■ GIVEN REQUEST ■
Count the lines below that contain the string "height", matching uppercase and lowercase exactly, and give only the number.

■ DATASET ENTRIES ■
+++

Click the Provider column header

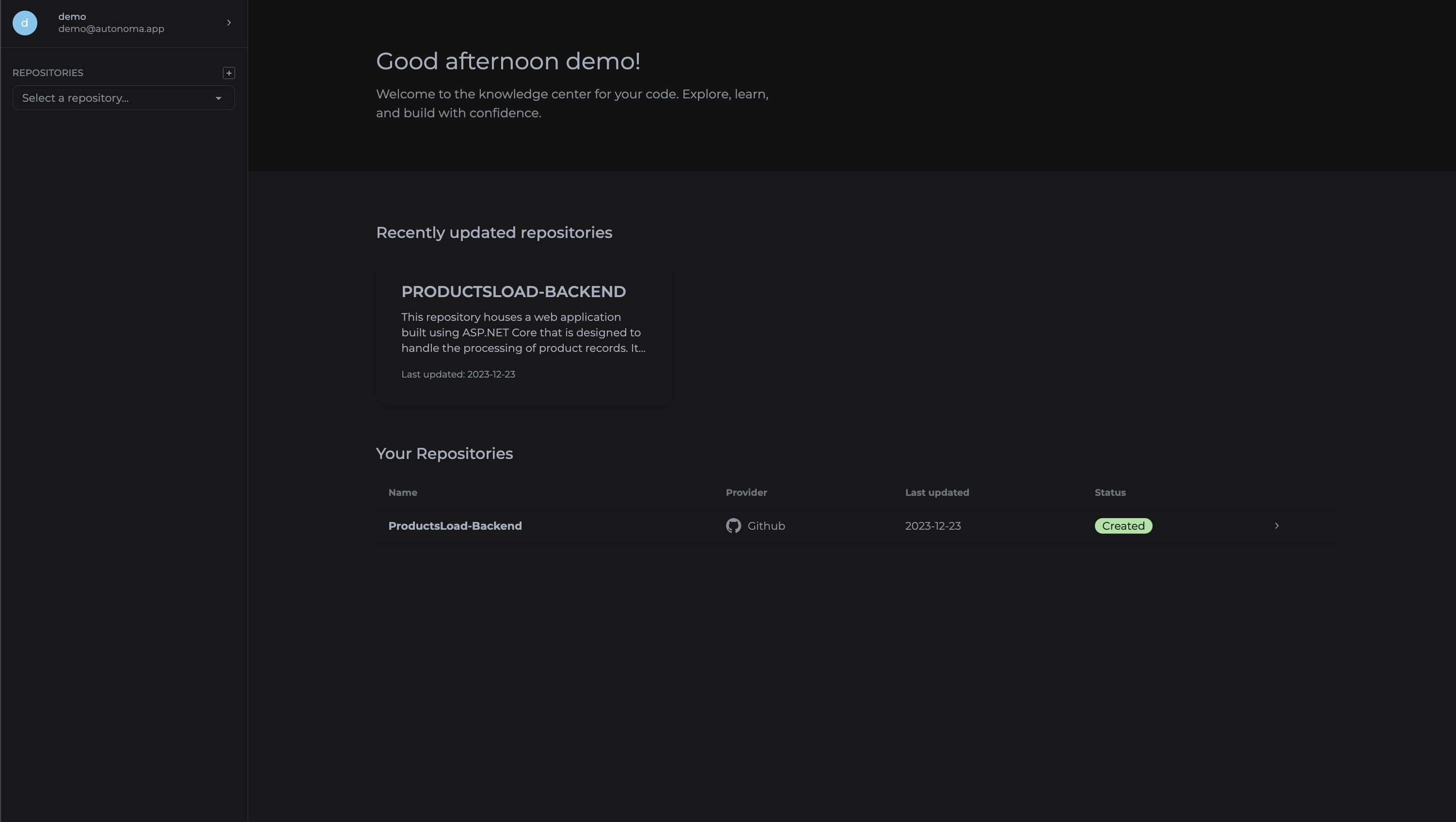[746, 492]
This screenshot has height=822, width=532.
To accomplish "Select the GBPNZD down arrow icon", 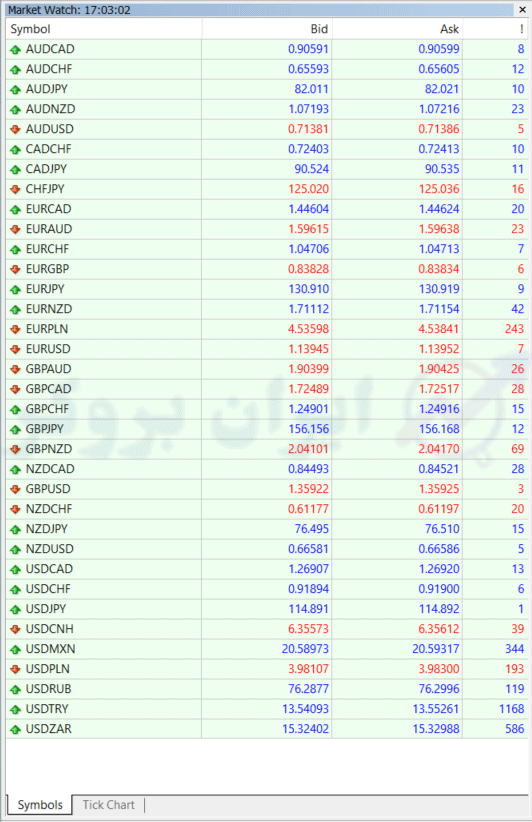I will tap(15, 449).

+++

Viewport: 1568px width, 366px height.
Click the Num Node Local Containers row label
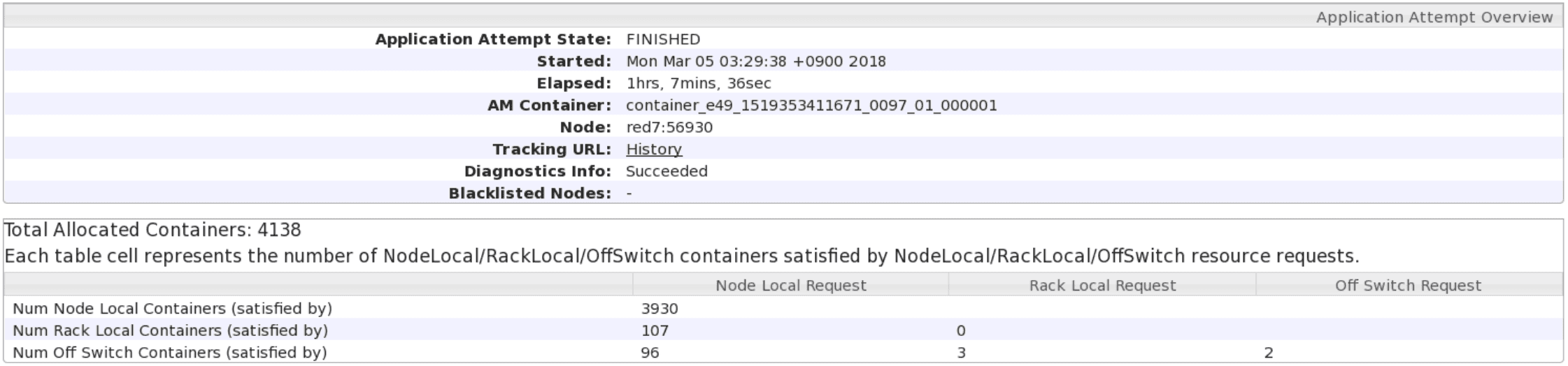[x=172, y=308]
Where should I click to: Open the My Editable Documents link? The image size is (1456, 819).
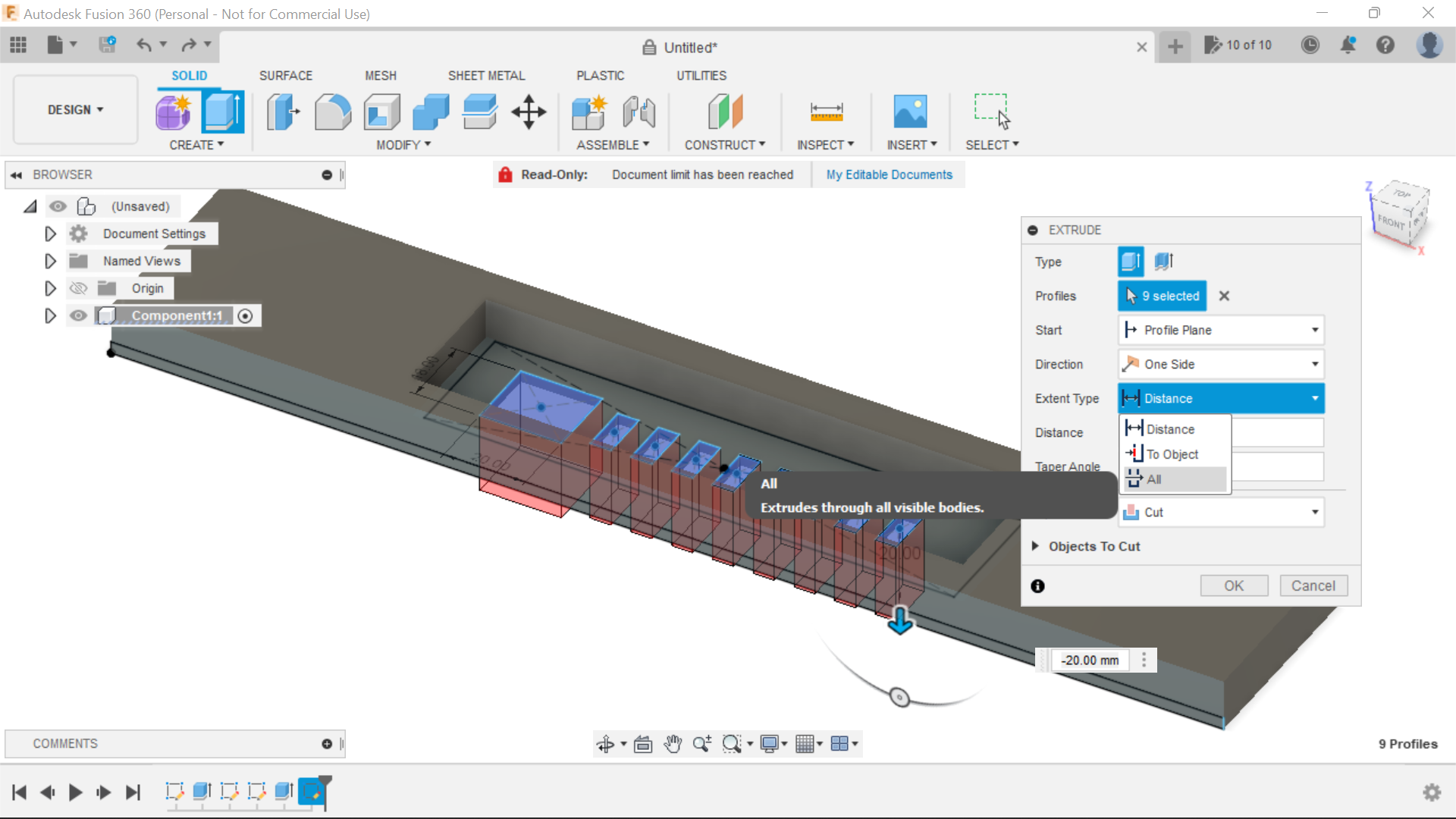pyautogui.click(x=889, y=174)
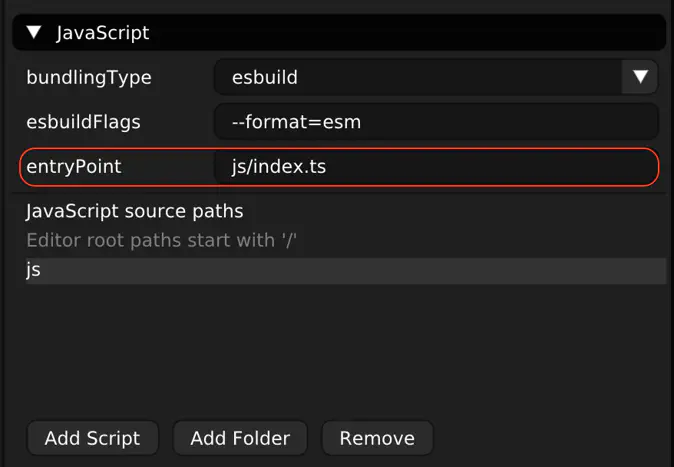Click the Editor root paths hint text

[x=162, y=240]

+++

■ TASK SOLUTION ■
2